Se vogliamo sentirci parte davvero di questa rivoluzione climatica e fare il nostro dovere ci sono alcune norme e leggi che attendono da anni di essere approvate dal Parlamento italiano, segnalando la trasversalità dell’ipocrisia politica. Vogliamo essere tutti un po’ Greta? Facile! I parlamentari e le parlamentari italiane (e chi se ne frega del gruppo in cui siamo seduti) approvino subito la legge per bloccare il consumo del suolo e favorire la rigenerazione edilizia, così da ridurre l’impermeabilizzazione del territorio, cavare meno materiali, fermare le emissioni. Il Senato dia immediatamente il via alla legge per il sostegno all’agricoltura biologica (la Senatrice Cattaneo, che tanto la osteggia, se ne farà una ragione) poiché garantirebbe da sola una riduzione delle emissioni del 23% in tutta Europa.

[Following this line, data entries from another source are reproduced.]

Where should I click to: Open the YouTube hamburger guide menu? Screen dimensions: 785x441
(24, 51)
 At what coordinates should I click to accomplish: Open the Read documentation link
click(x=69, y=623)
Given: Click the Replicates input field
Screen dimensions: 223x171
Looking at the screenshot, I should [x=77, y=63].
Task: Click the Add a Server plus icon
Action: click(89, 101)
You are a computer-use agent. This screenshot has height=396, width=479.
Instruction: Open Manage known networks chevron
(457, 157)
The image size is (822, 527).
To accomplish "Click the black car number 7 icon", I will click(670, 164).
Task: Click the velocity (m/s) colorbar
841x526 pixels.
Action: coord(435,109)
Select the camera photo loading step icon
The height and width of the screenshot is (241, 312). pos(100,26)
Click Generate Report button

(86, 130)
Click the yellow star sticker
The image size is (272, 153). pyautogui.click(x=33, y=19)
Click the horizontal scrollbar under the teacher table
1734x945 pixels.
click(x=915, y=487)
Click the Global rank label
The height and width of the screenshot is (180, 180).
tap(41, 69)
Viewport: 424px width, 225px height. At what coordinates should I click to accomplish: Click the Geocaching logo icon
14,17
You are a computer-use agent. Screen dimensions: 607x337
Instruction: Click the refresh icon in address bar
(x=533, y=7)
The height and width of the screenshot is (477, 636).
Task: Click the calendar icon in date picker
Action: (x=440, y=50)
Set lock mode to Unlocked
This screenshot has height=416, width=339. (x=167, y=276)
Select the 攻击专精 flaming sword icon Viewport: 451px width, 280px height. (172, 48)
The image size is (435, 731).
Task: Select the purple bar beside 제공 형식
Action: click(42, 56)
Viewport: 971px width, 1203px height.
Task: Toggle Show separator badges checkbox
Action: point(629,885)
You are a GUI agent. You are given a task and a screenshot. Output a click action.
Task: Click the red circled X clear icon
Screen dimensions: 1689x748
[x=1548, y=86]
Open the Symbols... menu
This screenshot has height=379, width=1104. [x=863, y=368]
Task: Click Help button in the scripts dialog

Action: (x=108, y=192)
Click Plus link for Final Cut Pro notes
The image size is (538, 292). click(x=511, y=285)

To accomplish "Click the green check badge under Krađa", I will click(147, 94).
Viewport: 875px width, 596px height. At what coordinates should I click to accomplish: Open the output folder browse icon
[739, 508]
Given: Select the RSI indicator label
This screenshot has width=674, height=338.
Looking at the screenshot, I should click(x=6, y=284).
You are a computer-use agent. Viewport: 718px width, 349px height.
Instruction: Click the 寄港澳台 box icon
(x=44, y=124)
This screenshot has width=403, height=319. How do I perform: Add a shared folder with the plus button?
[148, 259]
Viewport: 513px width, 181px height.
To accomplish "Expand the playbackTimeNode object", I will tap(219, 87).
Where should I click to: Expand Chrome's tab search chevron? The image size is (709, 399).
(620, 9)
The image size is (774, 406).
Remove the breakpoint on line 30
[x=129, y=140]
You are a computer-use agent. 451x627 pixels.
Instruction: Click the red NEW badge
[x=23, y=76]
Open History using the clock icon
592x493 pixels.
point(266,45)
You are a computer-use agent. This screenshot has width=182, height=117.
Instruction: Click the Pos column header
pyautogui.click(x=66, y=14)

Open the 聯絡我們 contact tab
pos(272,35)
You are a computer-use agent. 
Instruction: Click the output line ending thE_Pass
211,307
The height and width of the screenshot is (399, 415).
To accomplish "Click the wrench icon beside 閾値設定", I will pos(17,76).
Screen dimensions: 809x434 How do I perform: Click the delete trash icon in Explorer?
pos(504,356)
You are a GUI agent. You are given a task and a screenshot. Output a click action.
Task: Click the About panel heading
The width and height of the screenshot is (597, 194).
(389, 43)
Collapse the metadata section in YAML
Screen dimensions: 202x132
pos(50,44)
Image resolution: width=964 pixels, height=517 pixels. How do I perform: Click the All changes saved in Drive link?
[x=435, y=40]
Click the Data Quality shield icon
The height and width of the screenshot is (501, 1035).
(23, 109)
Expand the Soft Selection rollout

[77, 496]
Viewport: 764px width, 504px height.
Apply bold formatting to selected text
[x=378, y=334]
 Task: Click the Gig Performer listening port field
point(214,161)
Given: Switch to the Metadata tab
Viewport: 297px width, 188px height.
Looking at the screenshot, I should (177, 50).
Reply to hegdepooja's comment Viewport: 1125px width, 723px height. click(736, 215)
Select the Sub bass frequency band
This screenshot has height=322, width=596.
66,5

Visto che ci si appassiona molto, sul Tav (trattasi di un buco di 53 km in una montagna) segnalo che a questo Paese manca, ed è atteso dal 2001, un Piano Generale dei Trasporti e della Logistica che ci consentirebbe di fare magari come la Svizzera e spostare il 70% delle merci dalla strada al ferro
Via anche i 16 miliardi di euro che ogni anno l’Italia concede – tra sgravi e sussidi diretti – alle fonti fossili, non secondo quella pericolosa estremista di Greta ma secondo il Mattm che stila la lista delle attività altamente inquinanti finanziate con i soldi pubblici. Stop anche agli incentivi Cip6 che assimilano i termovalorizzatori ad impianti di produzione di energie rinnovabili (con buona pace dei deputati che in queste ore si stanno scagliando contro un sacrosanto emendamento presentato in Commissione); e finalmente via libera al decreto rinnovabili che, peraltro, darebbe stabilità ad un settore centrale della cosiddetta green economy di cui tutti, ma proprio tutti, hanno riempito i propri programmi elettorali. E poi approviamo rapidamente i decreti attuativi per l’end of waste, ovvero quel pacchetto normativo che finalmente definirebbe quando e come un rifiuto smette di essere tale e diventa materia prima seconda, cioè può rientrare nel ciclo produttivo diminuendo emissioni, consumo di materie prime, creando migliaia di nuovi posti di lavoro.
Oh! Visto che ci si appassiona molto, sul Tav (trattasi di un buco di 53 km in una montagna) segnalo che a questo Paese manca, ed è atteso dal 2001, un Piano Generale dei Trasporti e della Logistica che ci consentirebbe di fare magari come la Svizzera e spostare il 70% delle merci dalla strada al ferro. E, forse (sottolineo il forse), darebbe senso pure ad un buco in una montagna pronto nel 2035. Infine ci sarebbe da leggere ed approvare la legge sullo stop alla plastica a mare annunciata da mesi. Io, molto più umilmente, ne ho depositata una ad inizio Legislatura (in verità ne ho una depositata una per ognuno di questi temi, ma le straccerei volentieri per votare quelle di qualsiasi Governo se solo si impegnasse su questo fronte) che prevede l’impiego delle unità di pesca per il recupero dei rifiuti a mare: è lì, a disposizione, e possiamo firmarla ed approvarla tutti insieme.
Insomma per essere Greta bisogna avere coraggio, e riconoscere che sul clima “bisogna andare nel panico”, perché abbiamo davvero una finestra strettissima di tempo per cambiare. L’Italia può e deve fare la sua parte: dobbiamo tagliare le nostre emissioni di circa 13 milioni di tonnellate di CO2 equivalenti, produrre ogni anno 1,5 milioni di tonnellate equivalenti di petrolio con le energie rinnovabili, e spingere l’UE a ritrovare la sua leadership sul clima, portando ben oltre la soglia del 55% gli obiettivi di riduzione delle emissioni al 2030.
Solo dopo aver approvato queste leggi, e solo allora, potremo guardare Greta negli occhi e chiederle di venire a parlare al Parlamento italiano.